▶ **PROMPT**: Go through the entries below line by line and tally those holding "agent"; write only the tally.
──────── RECORDS SUPPLIED
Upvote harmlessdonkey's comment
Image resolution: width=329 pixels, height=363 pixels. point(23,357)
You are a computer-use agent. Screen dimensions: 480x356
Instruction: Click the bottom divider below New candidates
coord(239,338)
────────────────
──────── RECORDS SUPPLIED
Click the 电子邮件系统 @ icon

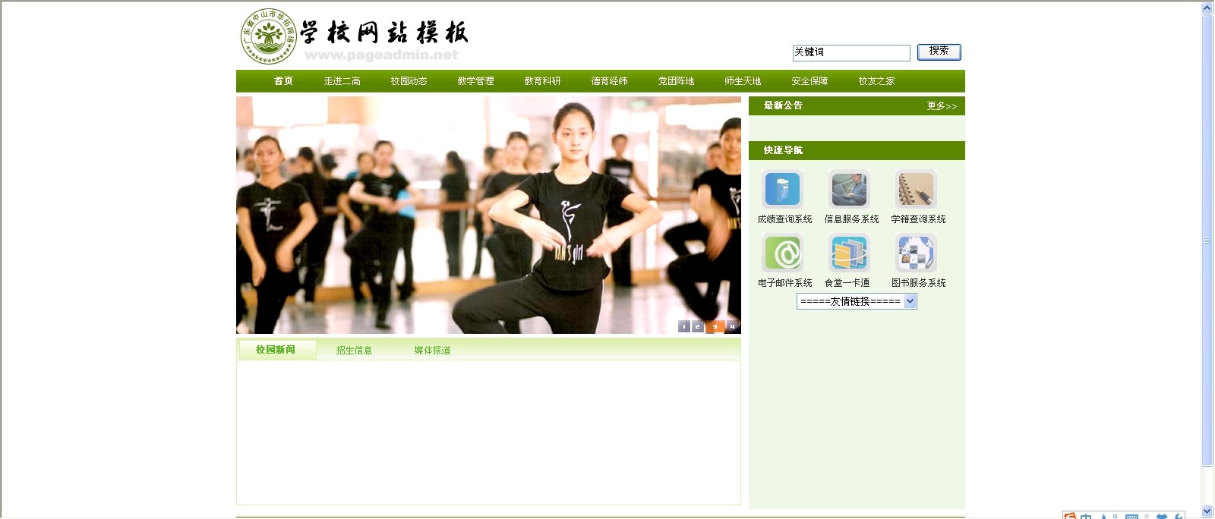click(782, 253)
────────────────
──────── RECORDS SUPPLIED
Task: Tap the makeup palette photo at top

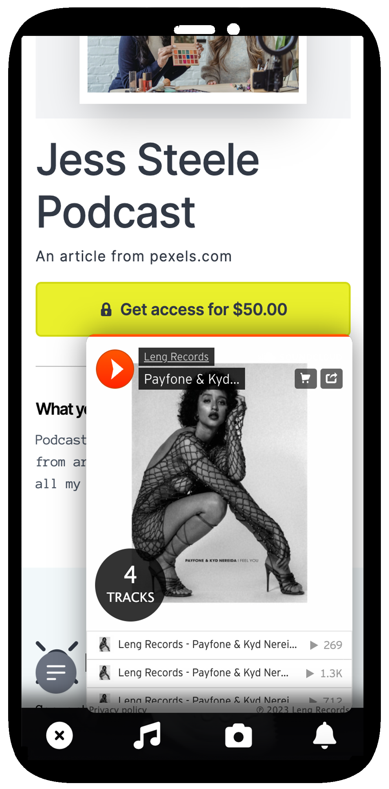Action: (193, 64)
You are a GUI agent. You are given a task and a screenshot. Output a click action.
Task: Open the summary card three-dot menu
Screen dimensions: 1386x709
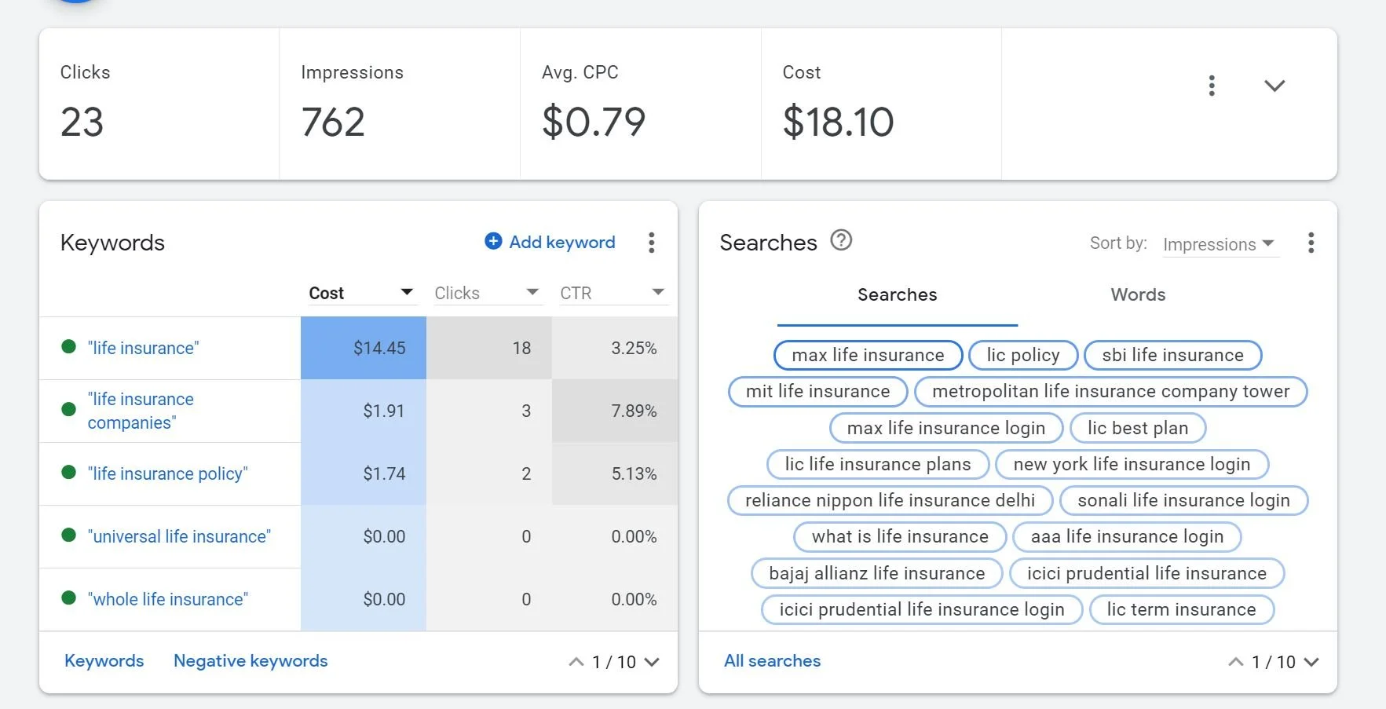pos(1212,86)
────────────────
▶ **YOUR RESPONSE**: 2